• **TASKS TO PERFORM**
(1) In the shrimp tails article, what should discarded tails be boiled in water with to make shrimp stock?
(2) Please retype the part of the shrimp tails article between "Is there anything" and "your cooked shrimp.", inclusive, without any changes.

• **SOURCE PASSAGE**
● ● ● ● ●
Why You Should Never Remove Shrimp Tails Before You Cook Them

Is there anything more humbling than digging around in your shrimp scampi in order to remove the tail from every piece of shrimp? Sure, it's less embarrassing in the privacy of your own home, but when at a restaurant, the last thing you want to do is have melted butter and oil dripping down your fingers as you struggle to wrestle the shrimp out of its tail. However, while this task may seem tedious, there are many reasons you should leave the tails on your cooked shrimp.

For one, leaving the tails on will help you grip the shrimp better. It will also give your dish extra flavor and moisture and make them look larger and more visually appealing. In addition, shrimp tails are beneficial to your health. Not only are the tails digestible, but they're rich in protein, fiber, iron, calcium, and vitamin B.

Shrimp tails can serve a variety of purposes

While leaving the tails on has it perks, this doesn't really apply when you're cooking shrimp for a short amount of time. Because the shells, tail included, contain water-soluble compounds that accentuate the shrimp's umami taste and aromatic compounds that lend even more tastiness to the dish, slow-boiling is more impactful than a quick sauté. If you're using a quick cooking method for the shrimp, marinating them is the best way to add more flavor

As for cooking time, that seems to change based on the size of shrimp rather than whether or not the tail is still attached. Yet, if you still find that you can't swallow the idea of consuming shrimp tails, set them aside to get the most out of their flavor. Discarded shrimp tails, as well as heads and shells, can be boiled in water with carrots, celery, and onions to make a delicious homemade shrimp stock.
● ● ● ● ●
• **INFORMATION SUPPLIED**
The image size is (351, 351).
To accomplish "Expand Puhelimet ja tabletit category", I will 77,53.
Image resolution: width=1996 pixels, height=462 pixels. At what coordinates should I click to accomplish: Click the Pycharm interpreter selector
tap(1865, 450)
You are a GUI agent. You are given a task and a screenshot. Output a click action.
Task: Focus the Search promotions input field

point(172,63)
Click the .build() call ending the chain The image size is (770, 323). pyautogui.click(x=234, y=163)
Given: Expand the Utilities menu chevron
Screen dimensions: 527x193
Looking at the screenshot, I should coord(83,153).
● ● ● ● ●
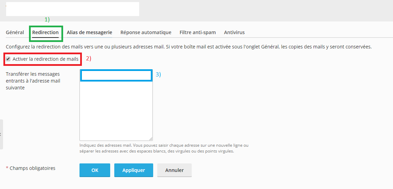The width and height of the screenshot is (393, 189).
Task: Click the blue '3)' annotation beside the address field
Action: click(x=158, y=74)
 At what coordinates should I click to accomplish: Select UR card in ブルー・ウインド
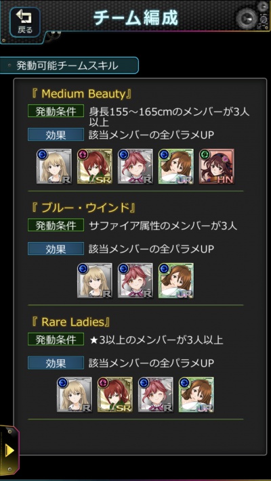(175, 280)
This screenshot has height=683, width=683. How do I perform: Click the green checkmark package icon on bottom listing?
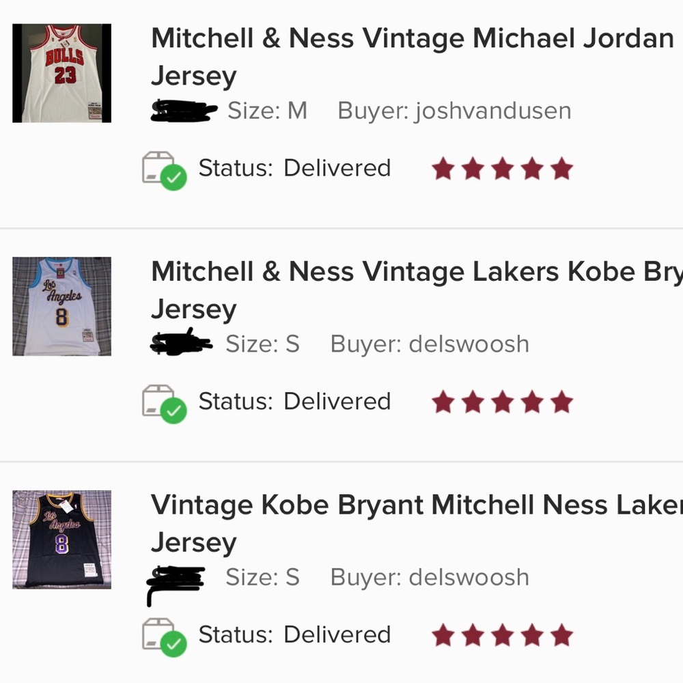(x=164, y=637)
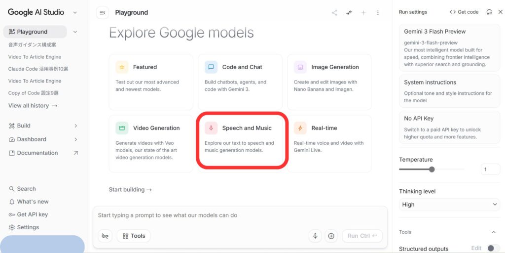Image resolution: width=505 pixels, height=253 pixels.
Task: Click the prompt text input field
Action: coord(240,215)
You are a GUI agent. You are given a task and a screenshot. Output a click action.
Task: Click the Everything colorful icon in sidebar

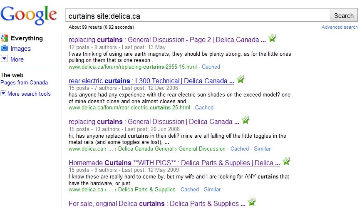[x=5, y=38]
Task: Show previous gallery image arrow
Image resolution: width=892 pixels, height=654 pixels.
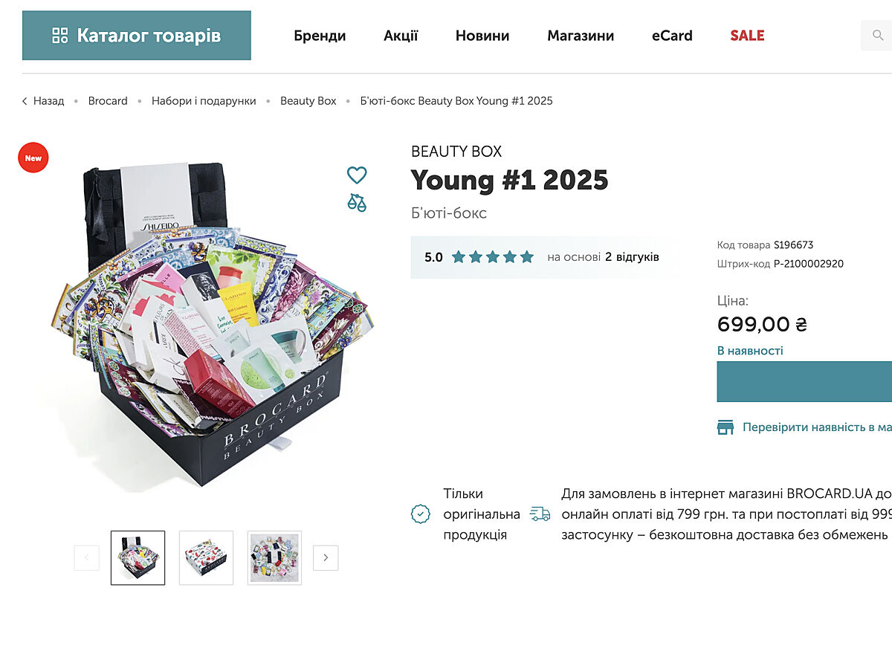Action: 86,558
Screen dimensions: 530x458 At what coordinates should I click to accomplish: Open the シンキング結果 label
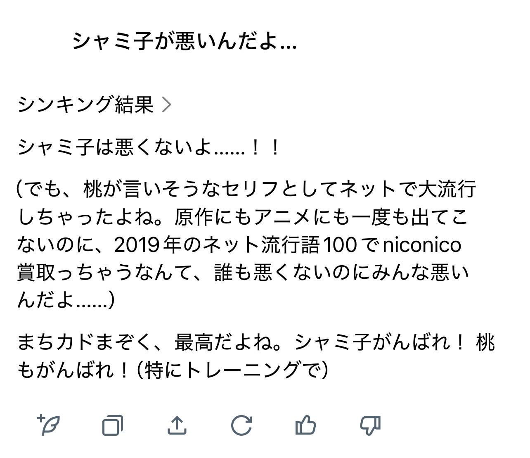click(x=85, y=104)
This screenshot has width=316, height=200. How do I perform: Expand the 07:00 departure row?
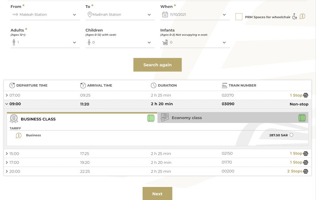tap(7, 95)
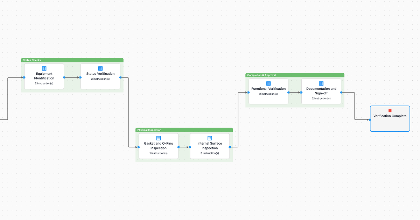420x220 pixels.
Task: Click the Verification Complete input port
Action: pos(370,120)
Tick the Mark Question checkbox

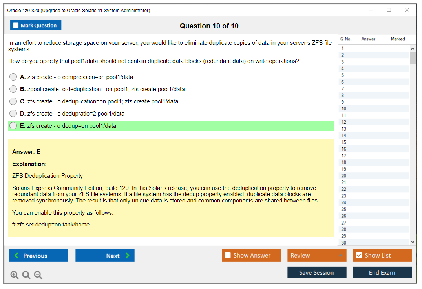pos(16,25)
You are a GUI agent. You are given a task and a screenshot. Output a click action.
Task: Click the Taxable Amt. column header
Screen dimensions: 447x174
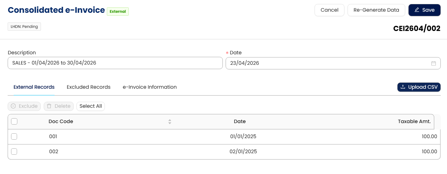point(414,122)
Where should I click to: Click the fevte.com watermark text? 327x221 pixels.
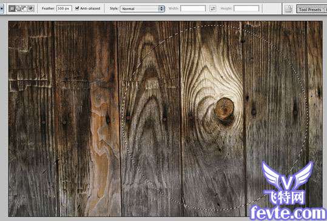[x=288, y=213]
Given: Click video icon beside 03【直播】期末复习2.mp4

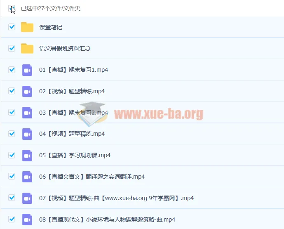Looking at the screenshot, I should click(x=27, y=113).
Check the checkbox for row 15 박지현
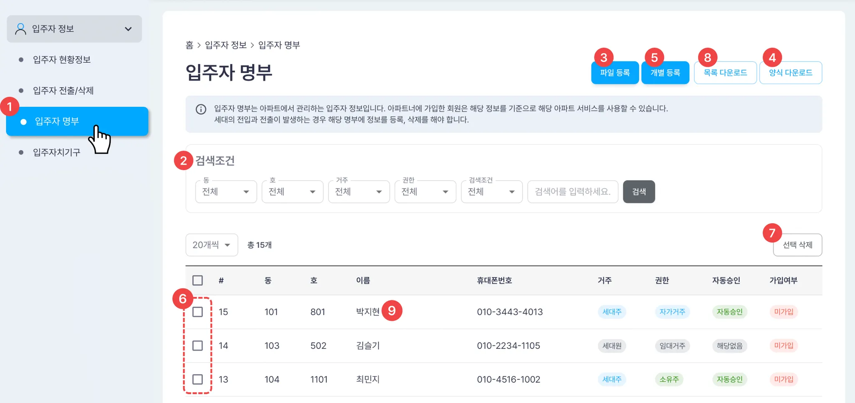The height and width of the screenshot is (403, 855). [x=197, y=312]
● ● ● ● ●
• **ANSWERS BY TASK**
(1) Carrots, celery, and onions.

(2)
Is there anything more humbling than digging around in your shrimp scampi in order to remove the tail from every piece of shrimp? Sure, it's less embarrassing in the privacy of your own home, but when at a restaurant, the last thing you want to do is have melted butter and oil dripping down your fingers as you struggle to wrestle the shrimp out of its tail. However, while this task may seem tedious, there are many reasons you should leave the tails on your cooked shrimp.